Perkawinan Pantang: Larangan Pernikahan Sesuku Di Minangkabau

Ilustrasi : Pernikahan Minangkabau

Minangkabau menganut sistem kekerabatan matrilineal yaitu mengambil garis keturunan ibu. Garis keturunan ibu atau suku dalam sistem kekerabatan minangkabau mengharuskan seseorang menikahi orang dari luar sukunya.

Masyarakat Minangkabau dilarang kawin dan menikah dengan orang yang sepersukuan atau satu suku. Sama seperti yang terjadi di masyarakat atau beberapa adat tertentu, yang masih memiliki hubungan darah atau terikat dengan sistem kekebaratan tidak bisa dinikahi atau disebut dengan “Perkawinan Pantang”.

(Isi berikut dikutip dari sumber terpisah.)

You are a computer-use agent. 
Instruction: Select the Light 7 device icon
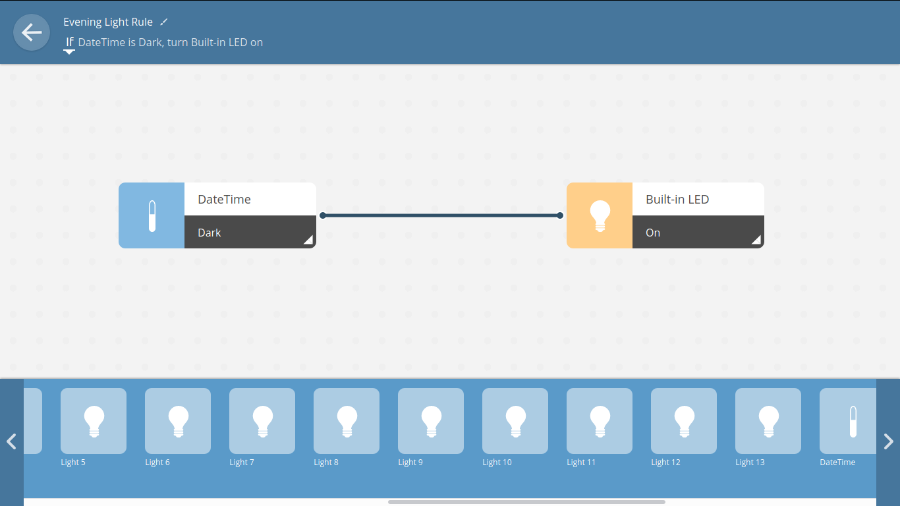point(262,421)

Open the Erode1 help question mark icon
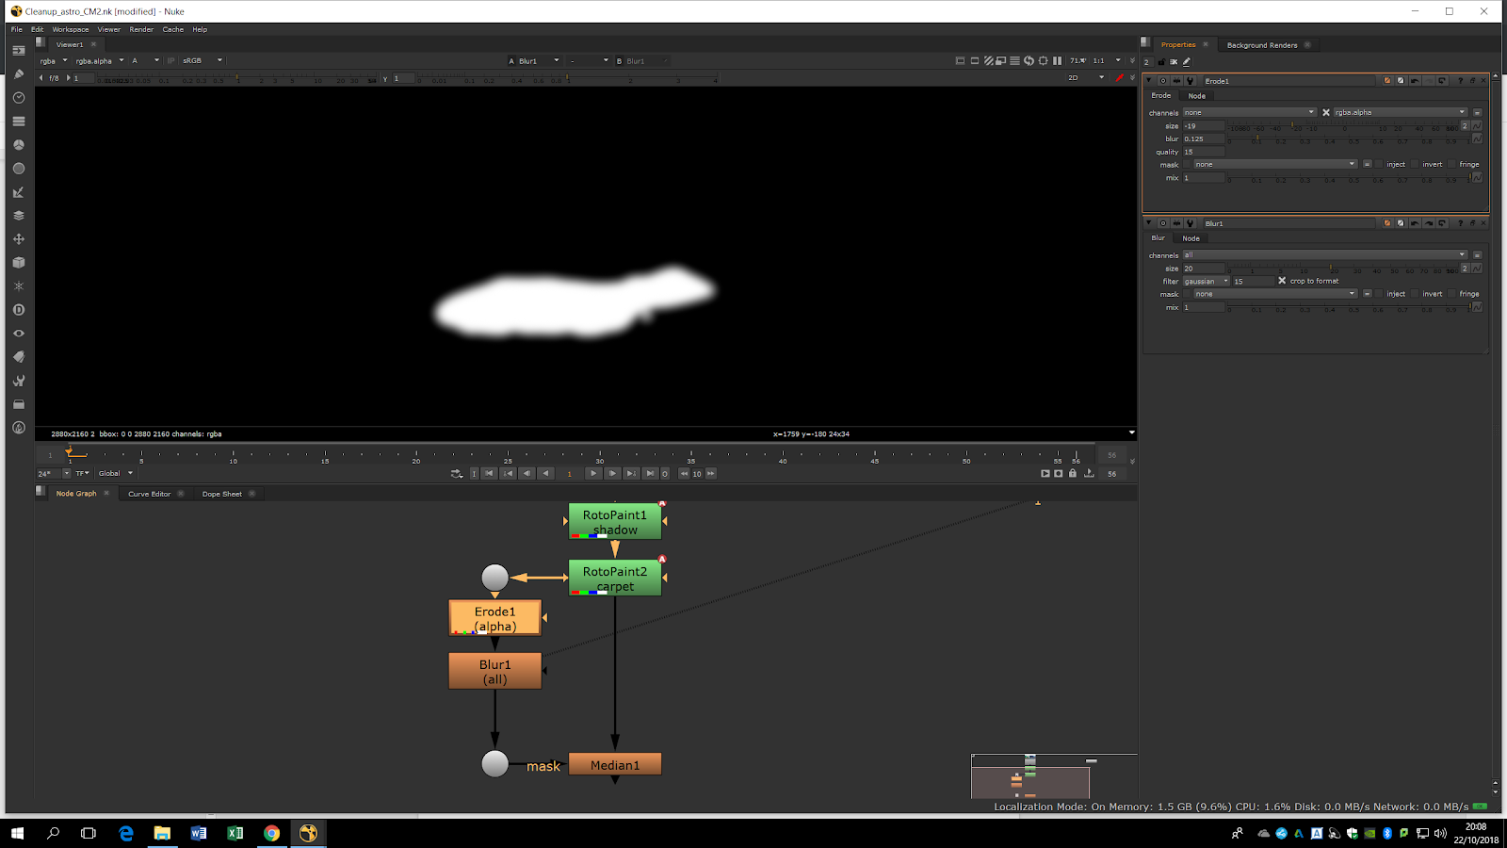tap(1460, 81)
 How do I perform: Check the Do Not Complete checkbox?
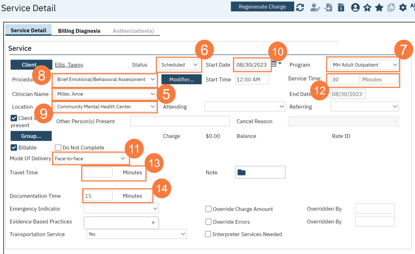[x=58, y=148]
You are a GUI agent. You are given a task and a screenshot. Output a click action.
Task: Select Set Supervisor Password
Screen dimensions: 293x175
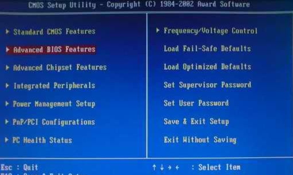[x=207, y=85]
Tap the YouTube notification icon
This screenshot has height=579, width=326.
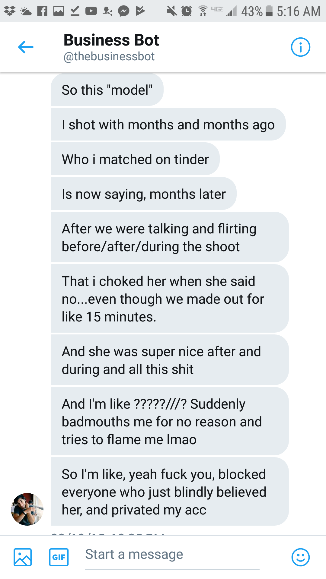click(91, 11)
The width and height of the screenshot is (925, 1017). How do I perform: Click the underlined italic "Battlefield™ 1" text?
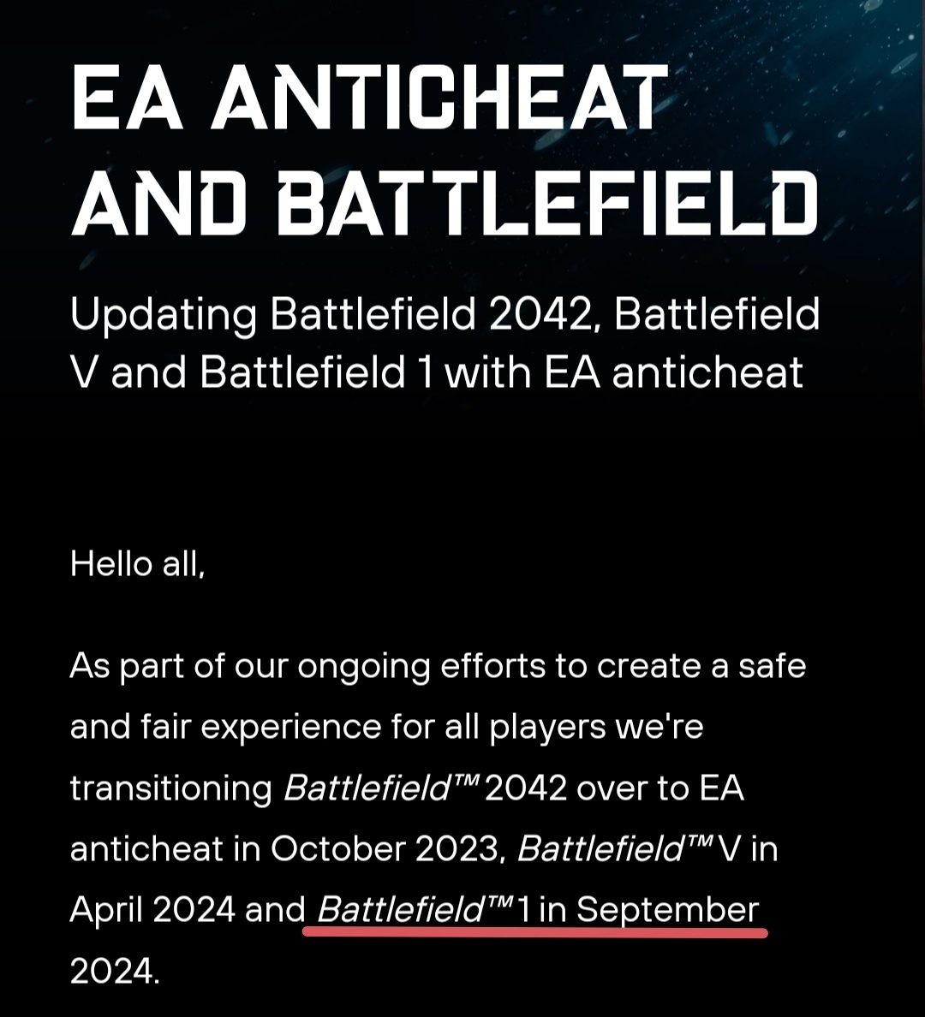(423, 910)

Pada artikel ini kita akan membahas bagaimana hukum adat tentang perkawinan/pernikanan sepersukuan (Kawin Sasuku).

Minangkabau menganut falsafah “adat basandi syarak, syarak basandi kitabullah”. Falsafah ini seperti sudah melekat pada pelaksanaan sistem adat dalam suku minangkabau.

Menurut adat Minangkabau selain larangan kawin menurut agama ada juga perkawinan yang dilarang oleh adat atau disebut “perkawinan pantang”.

Perkawinan pantang adalah perkawinan yang dapat merusak sistem kekerabatan sekaum atau sesuku meskipun tidak mempunyai hubungan darah atau pertalian darah.

Perkawinan sesuku tidak merupakan larangan yang dalam artian larangan pernikahan secara agama, tetapi hanya sebatas pantangan (incest) yang disepakati oleh adat.

Hal ini telah diberlakukan sejak lama seiring dengan sejarah kekerabatan adat minangkabau.

Perkawinan sesuku dibangun atas dasar “Raso Jo Pareso” dan sumpah kesepakatan dalam aturan para nenek moyang. Atas dasar tersebut maka orang minang menjadikan aturan tersebut menjadi wajib.

Pelanggaran terhadap aturan adat ini disebut dengan delik adat (adat reactive) atau pidana adat yang substansinya tidak seragam pada setiap nagari.

Terkait dengan adanya perkawinan sesuku dimasyarakat Minangkabau, timbulah bebarapa perspektif dari masyarakat Minang mitos yang ada jika perkawinan sesuku ini tetap dilakukan..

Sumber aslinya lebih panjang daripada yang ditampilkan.